VEGETABLES

Parsnip

Pastinaca sativa

A pale, sweet, carrot-relative root with a complex herbal flavor — improves dramatically after frost, central to British and Eastern European winter cooking, and unfairly overshadowed by carrots.

Sweetened by frost

Parsnips are at their best after a hard frost. The plant converts stored starches to sugars as a freeze-protection mechanism, dramatically improving the flavor. Parsnips harvested in early fall are starchy and bland; the same parsnips left in the ground until December are sweet and complex.

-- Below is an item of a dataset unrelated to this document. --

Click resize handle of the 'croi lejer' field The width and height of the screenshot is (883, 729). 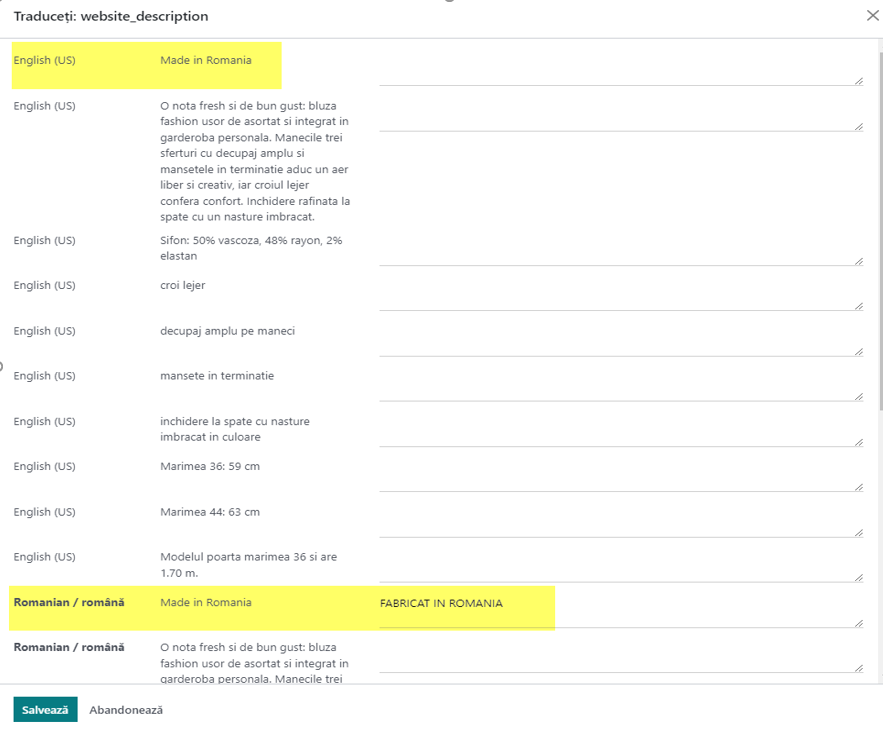(x=858, y=306)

This is why parsnips are a winter vegetable in traditional cuisines — they were left in the field until late, often dug from frozen ground.

A pre-sugar sweetener

Before sugar became affordable in Europe, parsnips were used as a natural sweetener in cooking. Mashed parsnip went into Christmas puddings, parsnip wine was a country alcohol, and parsnip-based desserts were common. The introduction of cheap sugar in the 19th century displaced these uses; parsnips dropped out of fashion.

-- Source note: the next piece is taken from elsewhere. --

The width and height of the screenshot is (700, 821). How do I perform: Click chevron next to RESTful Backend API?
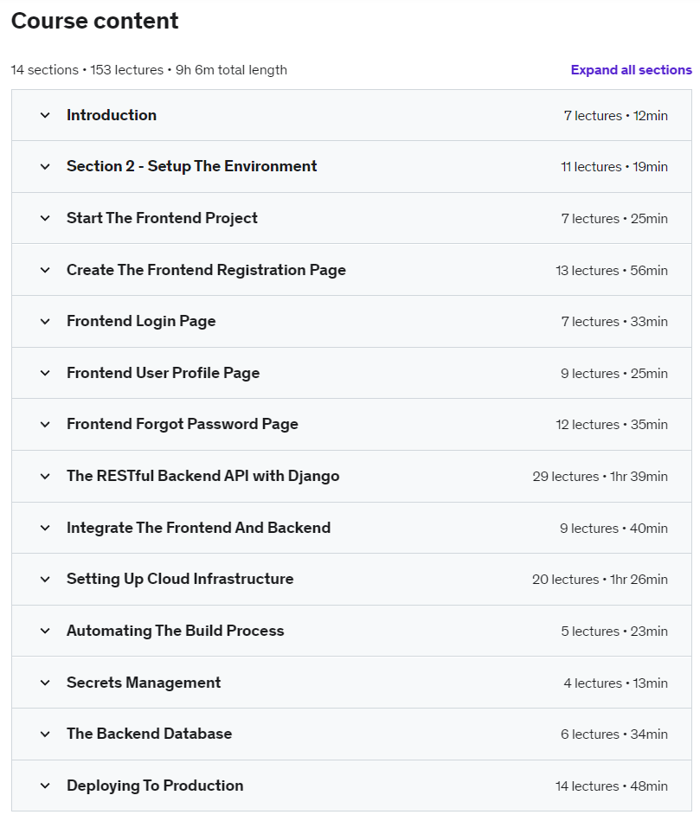click(45, 476)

The 21st-century food revival has brought parsnips back as a vegetable in their own right.

Skin caution

Parsnip leaves and stems contain furanocoumarins that can cause skin irritation (phytophotodermatitis) — sensitive people who handle parsnip foliage in sunlight may develop blisters. The roots are safe; only the green parts and milky stem sap are an issue.

Distinguishing from carrots

Parsnips look like pale, slightly larger carrots — same shape, same family. The flavor is markedly different: where carrots are sweetly earthy, parsnips have a sharper, more herbal sweetness with hints of celery and white pepper. They’re rarely interchangeable in recipes.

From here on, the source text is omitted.